* Task requirements *
Output each record below exactly, and include all of them.
════════════════════
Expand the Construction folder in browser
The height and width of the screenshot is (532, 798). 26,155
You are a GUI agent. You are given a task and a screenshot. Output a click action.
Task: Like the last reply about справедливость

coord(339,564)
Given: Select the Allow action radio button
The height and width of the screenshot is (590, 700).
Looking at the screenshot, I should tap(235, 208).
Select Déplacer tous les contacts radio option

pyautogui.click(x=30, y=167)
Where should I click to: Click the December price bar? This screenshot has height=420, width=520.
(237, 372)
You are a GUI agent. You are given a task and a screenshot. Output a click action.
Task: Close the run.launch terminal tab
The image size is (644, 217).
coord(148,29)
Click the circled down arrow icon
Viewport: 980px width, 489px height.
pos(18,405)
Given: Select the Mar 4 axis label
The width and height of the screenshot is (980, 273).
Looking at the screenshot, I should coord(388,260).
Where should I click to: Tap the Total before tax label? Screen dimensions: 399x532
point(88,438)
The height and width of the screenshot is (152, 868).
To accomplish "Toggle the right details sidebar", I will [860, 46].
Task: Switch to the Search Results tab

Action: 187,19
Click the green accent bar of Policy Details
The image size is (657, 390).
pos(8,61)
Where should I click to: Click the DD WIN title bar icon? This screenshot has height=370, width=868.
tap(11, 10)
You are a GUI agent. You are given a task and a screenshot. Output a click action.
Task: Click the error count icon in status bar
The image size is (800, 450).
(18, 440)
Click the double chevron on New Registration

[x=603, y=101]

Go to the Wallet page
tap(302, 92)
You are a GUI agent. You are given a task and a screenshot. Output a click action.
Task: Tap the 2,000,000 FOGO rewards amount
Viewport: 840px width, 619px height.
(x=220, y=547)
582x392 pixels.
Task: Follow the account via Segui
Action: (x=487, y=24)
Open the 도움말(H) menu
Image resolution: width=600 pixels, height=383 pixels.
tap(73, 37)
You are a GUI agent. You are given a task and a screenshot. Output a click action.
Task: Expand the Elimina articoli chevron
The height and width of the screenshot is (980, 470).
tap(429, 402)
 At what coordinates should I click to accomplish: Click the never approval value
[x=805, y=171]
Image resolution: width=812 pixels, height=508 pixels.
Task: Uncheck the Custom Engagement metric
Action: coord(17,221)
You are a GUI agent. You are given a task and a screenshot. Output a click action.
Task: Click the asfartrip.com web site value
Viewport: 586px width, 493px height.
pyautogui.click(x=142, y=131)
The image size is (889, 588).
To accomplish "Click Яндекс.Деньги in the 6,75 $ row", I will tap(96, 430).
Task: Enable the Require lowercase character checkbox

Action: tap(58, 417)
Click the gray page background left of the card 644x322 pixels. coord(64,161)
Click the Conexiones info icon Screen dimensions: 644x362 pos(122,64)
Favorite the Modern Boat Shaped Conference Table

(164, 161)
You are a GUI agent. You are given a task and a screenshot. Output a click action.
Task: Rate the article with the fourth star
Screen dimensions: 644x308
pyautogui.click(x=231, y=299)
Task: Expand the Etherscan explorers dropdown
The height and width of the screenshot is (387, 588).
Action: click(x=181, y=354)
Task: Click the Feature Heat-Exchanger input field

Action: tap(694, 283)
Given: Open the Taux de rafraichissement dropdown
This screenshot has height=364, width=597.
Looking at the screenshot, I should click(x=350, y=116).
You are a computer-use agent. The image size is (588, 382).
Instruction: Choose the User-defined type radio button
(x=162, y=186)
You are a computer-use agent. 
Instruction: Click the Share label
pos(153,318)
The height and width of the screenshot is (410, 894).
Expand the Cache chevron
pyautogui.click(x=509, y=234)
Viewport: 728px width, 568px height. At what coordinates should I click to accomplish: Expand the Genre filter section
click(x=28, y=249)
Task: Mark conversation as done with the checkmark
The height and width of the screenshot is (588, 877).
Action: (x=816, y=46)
════════════════════
* Task response *
Expand the Construction folder in browser
The height and width of the screenshot is (532, 798). 26,155
You are a GUI agent. You are given a task and a screenshot. Output a click action.
Task: Like the last reply about справедливость

coord(339,564)
Given: Select the Allow action radio button
The height and width of the screenshot is (590, 700).
Looking at the screenshot, I should tap(235, 208).
Select Déplacer tous les contacts radio option

pyautogui.click(x=30, y=167)
Where should I click to: Click the December price bar? This screenshot has height=420, width=520.
(237, 372)
You are a GUI agent. You are given a task and a screenshot. Output a click action.
Task: Close the run.launch terminal tab
The image size is (644, 217).
coord(148,29)
Click the circled down arrow icon
Viewport: 980px width, 489px height.
pos(18,405)
Given: Select the Mar 4 axis label
The width and height of the screenshot is (980, 273).
Looking at the screenshot, I should coord(388,260).
Where should I click to: Tap the Total before tax label? Screen dimensions: 399x532
point(88,438)
The height and width of the screenshot is (152, 868).
To accomplish "Toggle the right details sidebar", I will [860, 46].
Task: Switch to the Search Results tab

Action: 187,19
Click the green accent bar of Policy Details
The image size is (657, 390).
pos(8,61)
Where should I click to: Click the DD WIN title bar icon? This screenshot has height=370, width=868.
tap(11, 10)
You are a GUI agent. You are given a task and a screenshot. Output a click action.
Task: Click the error count icon in status bar
The image size is (800, 450).
(18, 440)
Click the double chevron on New Registration

[x=603, y=101]

Go to the Wallet page
tap(302, 92)
You are a GUI agent. You are given a task and a screenshot. Output a click action.
Task: Tap the 2,000,000 FOGO rewards amount
Viewport: 840px width, 619px height.
(x=220, y=547)
582x392 pixels.
Task: Follow the account via Segui
Action: (x=487, y=24)
Open the 도움말(H) menu
Image resolution: width=600 pixels, height=383 pixels.
tap(73, 37)
You are a GUI agent. You are given a task and a screenshot. Output a click action.
Task: Expand the Elimina articoli chevron
The height and width of the screenshot is (980, 470).
tap(429, 402)
 At what coordinates should I click to accomplish: Click the never approval value
[x=805, y=171]
Image resolution: width=812 pixels, height=508 pixels.
Task: Uncheck the Custom Engagement metric
Action: coord(17,221)
You are a GUI agent. You are given a task and a screenshot. Output a click action.
Task: Click the asfartrip.com web site value
Viewport: 586px width, 493px height.
pyautogui.click(x=142, y=131)
The image size is (889, 588).
To accomplish "Click Яндекс.Деньги in the 6,75 $ row", I will tap(96, 430).
Task: Enable the Require lowercase character checkbox

Action: tap(58, 417)
Click the gray page background left of the card 644x322 pixels. coord(64,161)
Click the Conexiones info icon Screen dimensions: 644x362 pos(122,64)
Favorite the Modern Boat Shaped Conference Table

(164, 161)
You are a GUI agent. You are given a task and a screenshot. Output a click action.
Task: Rate the article with the fourth star
Screen dimensions: 644x308
pyautogui.click(x=231, y=299)
Task: Expand the Etherscan explorers dropdown
The height and width of the screenshot is (387, 588).
Action: click(x=181, y=354)
Task: Click the Feature Heat-Exchanger input field

Action: tap(694, 283)
Given: Open the Taux de rafraichissement dropdown
This screenshot has height=364, width=597.
Looking at the screenshot, I should click(x=350, y=116).
You are a computer-use agent. The image size is (588, 382).
Instruction: Choose the User-defined type radio button
(x=162, y=186)
You are a computer-use agent. 
Instruction: Click the Share label
pos(153,318)
The height and width of the screenshot is (410, 894).
Expand the Cache chevron
pyautogui.click(x=509, y=234)
Viewport: 728px width, 568px height. At what coordinates should I click to accomplish: Expand the Genre filter section
click(x=28, y=249)
Task: Mark conversation as done with the checkmark
The height and width of the screenshot is (588, 877).
Action: (x=816, y=46)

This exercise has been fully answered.